**Activity**.
Find out how many lines of the listing below include "settings" and report only that number.
%%
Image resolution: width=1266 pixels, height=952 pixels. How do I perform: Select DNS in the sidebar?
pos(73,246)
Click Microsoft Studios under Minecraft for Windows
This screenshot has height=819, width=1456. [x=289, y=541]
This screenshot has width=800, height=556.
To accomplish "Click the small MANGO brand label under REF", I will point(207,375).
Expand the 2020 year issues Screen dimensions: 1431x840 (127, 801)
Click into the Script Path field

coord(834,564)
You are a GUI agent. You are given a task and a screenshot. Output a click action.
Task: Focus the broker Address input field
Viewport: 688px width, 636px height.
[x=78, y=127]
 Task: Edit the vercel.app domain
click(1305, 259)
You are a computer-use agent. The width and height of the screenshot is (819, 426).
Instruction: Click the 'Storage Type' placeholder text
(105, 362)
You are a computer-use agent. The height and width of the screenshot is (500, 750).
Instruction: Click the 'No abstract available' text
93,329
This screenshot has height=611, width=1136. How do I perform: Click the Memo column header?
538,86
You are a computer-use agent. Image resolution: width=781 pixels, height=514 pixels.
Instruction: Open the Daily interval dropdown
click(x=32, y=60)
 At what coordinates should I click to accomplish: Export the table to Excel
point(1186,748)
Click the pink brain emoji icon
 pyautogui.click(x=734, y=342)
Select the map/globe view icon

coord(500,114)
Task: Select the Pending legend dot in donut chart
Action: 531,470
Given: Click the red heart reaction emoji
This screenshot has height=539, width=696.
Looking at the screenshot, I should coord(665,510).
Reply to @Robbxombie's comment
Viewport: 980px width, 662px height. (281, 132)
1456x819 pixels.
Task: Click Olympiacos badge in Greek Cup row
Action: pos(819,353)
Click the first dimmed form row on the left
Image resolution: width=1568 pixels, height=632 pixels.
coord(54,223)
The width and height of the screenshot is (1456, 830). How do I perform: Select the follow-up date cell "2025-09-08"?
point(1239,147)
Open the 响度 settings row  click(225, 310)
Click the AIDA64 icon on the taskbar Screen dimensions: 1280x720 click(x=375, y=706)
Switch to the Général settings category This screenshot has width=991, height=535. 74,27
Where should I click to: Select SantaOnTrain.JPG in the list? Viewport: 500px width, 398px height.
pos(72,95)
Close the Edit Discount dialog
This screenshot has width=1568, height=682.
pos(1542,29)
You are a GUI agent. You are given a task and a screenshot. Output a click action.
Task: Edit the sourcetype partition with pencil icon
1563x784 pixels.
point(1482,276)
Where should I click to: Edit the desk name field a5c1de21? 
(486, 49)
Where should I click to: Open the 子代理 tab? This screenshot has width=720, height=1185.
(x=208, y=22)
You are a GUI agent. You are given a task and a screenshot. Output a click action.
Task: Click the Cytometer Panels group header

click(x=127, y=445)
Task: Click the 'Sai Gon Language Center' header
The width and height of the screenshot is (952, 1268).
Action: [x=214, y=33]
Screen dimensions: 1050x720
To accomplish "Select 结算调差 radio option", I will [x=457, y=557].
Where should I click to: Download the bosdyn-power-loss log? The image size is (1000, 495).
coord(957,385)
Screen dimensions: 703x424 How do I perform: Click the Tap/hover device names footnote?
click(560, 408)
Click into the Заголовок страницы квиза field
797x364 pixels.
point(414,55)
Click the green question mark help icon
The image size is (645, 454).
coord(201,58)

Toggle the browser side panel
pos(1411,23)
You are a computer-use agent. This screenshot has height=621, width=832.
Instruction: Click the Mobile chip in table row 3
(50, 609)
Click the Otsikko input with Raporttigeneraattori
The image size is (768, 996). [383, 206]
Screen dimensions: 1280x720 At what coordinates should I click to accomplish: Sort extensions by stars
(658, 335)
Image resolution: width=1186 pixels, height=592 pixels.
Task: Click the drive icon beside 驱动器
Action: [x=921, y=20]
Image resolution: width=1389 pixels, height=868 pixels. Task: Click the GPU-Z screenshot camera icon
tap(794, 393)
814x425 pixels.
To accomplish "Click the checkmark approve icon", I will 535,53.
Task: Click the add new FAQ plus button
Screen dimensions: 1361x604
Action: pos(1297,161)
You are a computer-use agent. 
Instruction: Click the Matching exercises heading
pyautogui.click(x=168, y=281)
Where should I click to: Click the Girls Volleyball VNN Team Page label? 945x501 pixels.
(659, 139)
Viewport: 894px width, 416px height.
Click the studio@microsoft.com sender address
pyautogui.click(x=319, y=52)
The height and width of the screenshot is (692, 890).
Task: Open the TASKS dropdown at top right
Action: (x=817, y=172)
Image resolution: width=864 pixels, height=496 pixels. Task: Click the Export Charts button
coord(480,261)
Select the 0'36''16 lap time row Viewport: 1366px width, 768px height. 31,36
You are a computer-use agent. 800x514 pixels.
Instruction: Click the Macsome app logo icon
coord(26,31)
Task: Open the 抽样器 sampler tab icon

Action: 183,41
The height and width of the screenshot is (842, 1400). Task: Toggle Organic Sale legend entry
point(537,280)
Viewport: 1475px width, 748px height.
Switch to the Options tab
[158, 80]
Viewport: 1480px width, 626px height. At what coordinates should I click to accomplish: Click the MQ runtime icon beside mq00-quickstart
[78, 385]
%%
**Response for this exercise**.
2